Task data »
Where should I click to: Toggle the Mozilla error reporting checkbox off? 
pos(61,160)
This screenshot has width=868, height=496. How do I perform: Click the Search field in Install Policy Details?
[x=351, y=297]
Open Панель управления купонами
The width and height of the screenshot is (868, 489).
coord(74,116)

Task goal » Restate the entries above word for word.

Task solution »
Where should I click to: Toggle the Mozilla error reporting checkbox off? 
pos(61,160)
This screenshot has width=868, height=496. How do I perform: Click the Search field in Install Policy Details?
[x=351, y=297]
Open Панель управления купонами
The width and height of the screenshot is (868, 489).
coord(74,116)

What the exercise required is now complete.